DRM/KMS Direct Rendering

No X11. No Wayland. No display server at all. Lodestone talks directly to the Linux kernel's DRM/KMS subsystem, giving you full control over display planes, CRTCs, and connectors. This means zero overhead from compositor protocols, no frame synchronization issues with window managers, and direct access to the hardware's capabilities.

The result: predictable frame timing, minimal latency, and a rendering pipeline that's as close to the metal as you can get without writing kernel drivers.

GLES 2.0 Rendering Pipeline

OpenGL ES 2.0 is the sweet spot for embedded GPU programming — powerful enough for 2D and basic 3D, supported by virtually every mobile and embedded GPU ever made, and simple enough that the entire pipeline is comprehensible by a single developer.

Lodestone's renderer handles shader compilation, texture management, and draw call batching. Supports both 2D sprite rendering and 3D perspective camera with model-view-projection matrices.

Scene System

Entity-component architecture with typed slots. Each entity is a collection of components — transform, sprite, physics body, camera, script — that can be mixed and matched without deep inheritance hierarchies.

Scene v2 introduces entity-component slots: named, typed attachments that provide structured access to entity data. Clean separation between data and behavior.

Physics (Box2D)

Integrated Box2D physics for 2D games. Bodies, fixtures, joints — the full Box2D API exposed through Lodestone's scene system. Physics bodies are first-class scene components.

Create physics worlds, add bodies with shapes, set up collision detection, and let Box2D handle the simulation. All through Lodestone's entity-component interface.

Input System

Linux evdev input handling for gamepads, keyboards, and touch devices. No SDL dependency — direct device file reading with event polling and mapping.

FPS camera controller with gamepad support included as a built-in sample. Analog stick dead zones, button mapping, and multi-device support.

Cross-Compilation

Full CMake-based build system with cross-compilation toolchains for ARM targets. Develop on x86, deploy to Raspberry Pi.
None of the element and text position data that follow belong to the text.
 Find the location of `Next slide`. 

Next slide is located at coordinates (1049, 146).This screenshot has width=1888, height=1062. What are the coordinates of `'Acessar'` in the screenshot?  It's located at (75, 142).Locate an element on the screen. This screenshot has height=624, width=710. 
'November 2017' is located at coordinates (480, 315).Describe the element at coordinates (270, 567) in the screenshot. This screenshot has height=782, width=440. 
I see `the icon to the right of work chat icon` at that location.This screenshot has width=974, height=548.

The build system handles sysroot configuration, library paths, and architecture-specific flags automatically.

All 8 subsystems and 6 sample apps build cleanly for both x86 (development) and ARM (deployment).

8
Subsystems
6
Sample Apps
~6.5K
Lines of Source
0
External Dependencies*

* Apart from GLES 2.0, DRM/KMS, and Box2D — all standard system libraries on Raspberry Pi OS.